The goal of Subversion is to take over the current and future CVS user
base. Subversion not only includes new features, but attempts to fix
certain ``broken'' behaviors that CVS had. This means that you may be
encouraged to break certain habits -- ones that you forgot were odd to
begin with.
@menu
* Revision numbers are different now::
* More disconnected operations::
* Distinction between status and update::
* Meta-data properties::
* Directory versions::
* Conflicts::
* Binary files::
* Authorization::
* Versioned Modules::
* Branches and tags::
@end menu
@node Revision numbers are different now
@subsection Revision numbers are different now
In CVS, revision numbers are per-file. This is because CVS uses RCS
as a backend; each file has a corresponding RCS file in the
repository, and the repository is roughly laid out according to
structure of your project tree.
In Subversion, the repository looks like a single filesystem. Each
commit results in an entirely new filesystem tree; in essence, the
repository is an array of trees. Each of these trees is labeled with
a single revision number. When someone talks about ``revision 54,''
they're talking about a particular tree (and indirectly, the way the
filesystem looked after the 54th commit).

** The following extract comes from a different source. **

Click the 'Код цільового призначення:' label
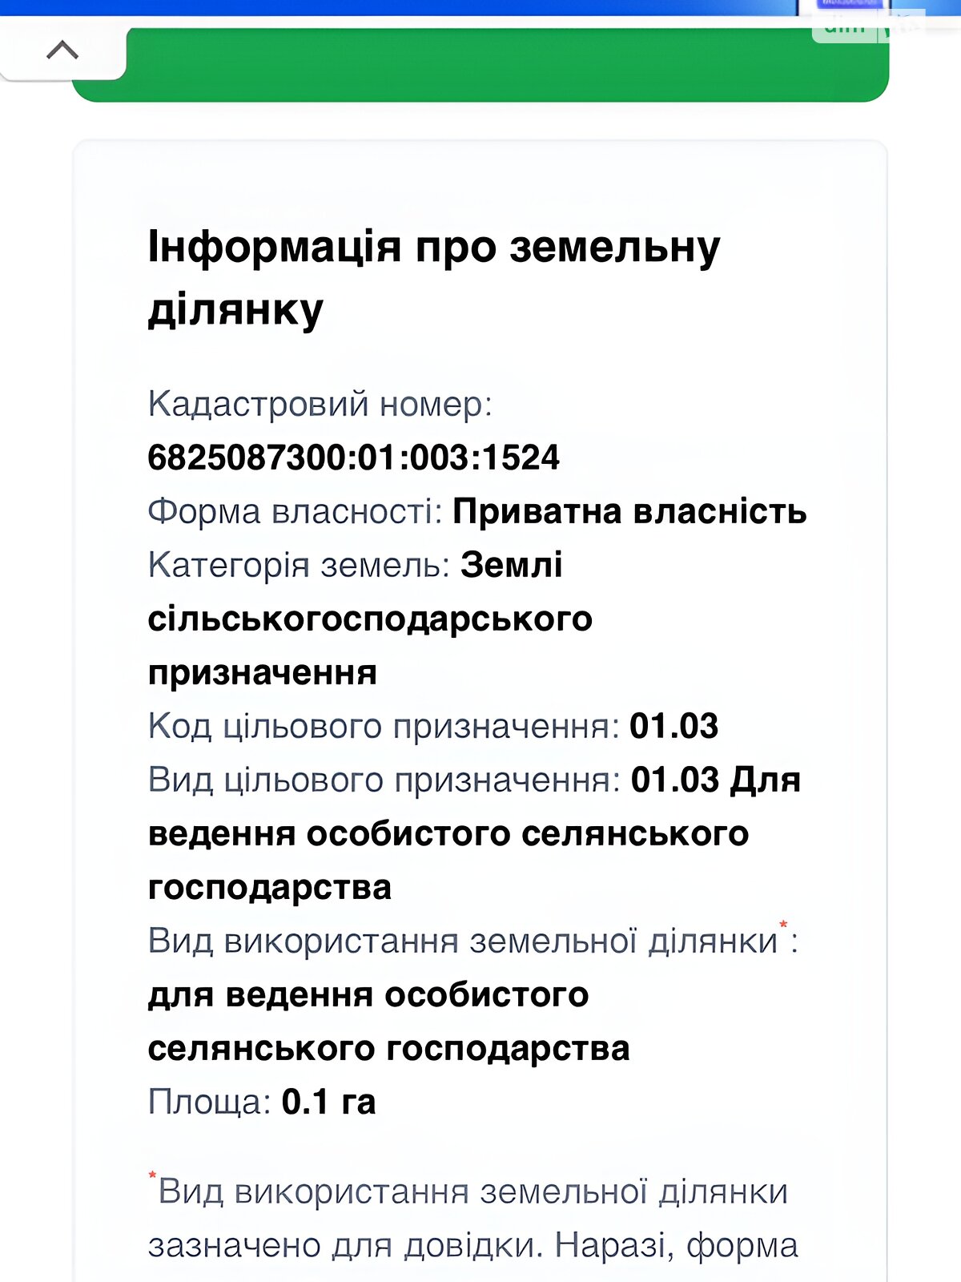Screen dimensions: 961x1282 [x=384, y=726]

Technically, it's not valid to talk about ``revision 5 of @file{foo.c}''.
Instead, one would say ``@file{foo.c} as it appears in revision 5.''
Also, be careful when making assumptions about the evolution of a file.

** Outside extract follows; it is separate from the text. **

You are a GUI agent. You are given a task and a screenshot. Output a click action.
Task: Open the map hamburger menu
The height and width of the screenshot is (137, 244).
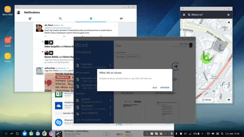184,15
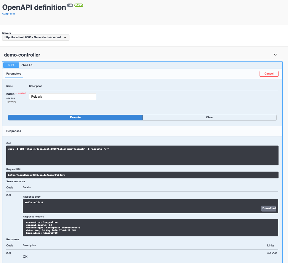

In CVS, revisions 5 and 6 of @file{foo.c} are always different. In
Subversion, it's most likely that @file{foo.c} did *not* change between
revisions 5 and 6.
@node More disconnected operations
@subsection More disconnected operations
In recent years, disk space has become outrageously cheap and
abundant, but network bandwidth has not. Therefore, the Subversion
working copy has been optimized around the scarcer resource.
The @file{.svn} administrative directory serves the same purpose as the
@file{CVS} directory, except that it also stores ``pristine'' copies of files.
This allows you to do many things off-line:
@itemize @bullet
@item @samp{svn status}
shows you local modifications (see below)
@item @samp{svn diff}
shows you the details of your modifications
@item @samp{svn ci}
sends differences to the repository (CVS only sends fulltexts!)
@item @samp{svn revert}
removes your modifications
@end itemize
This last subcommand is new; it will not only remove local mods, but
it will un-schedule operations such as adds and deletes. It's the
preferred way to revert a file; running @samp{rm file; svn up} will
still work, but it blurs the purpose of updating. And, while we're on
this subject@dots{}
@node Distinction between status and update
@subsection Distinction between status and update
In Subversion, we've tried to erase a lot of the confusion between the
@samp{status} and @samp{update} subcommands.
The @samp{status} command has two purposes: (1) to show the user any local
modifications in the working copy, and (2) to show the user which
files are out-of-date. Unfortunately, because of CVS's hard-to-read
output, many CVS users don't take advantage of this command at all.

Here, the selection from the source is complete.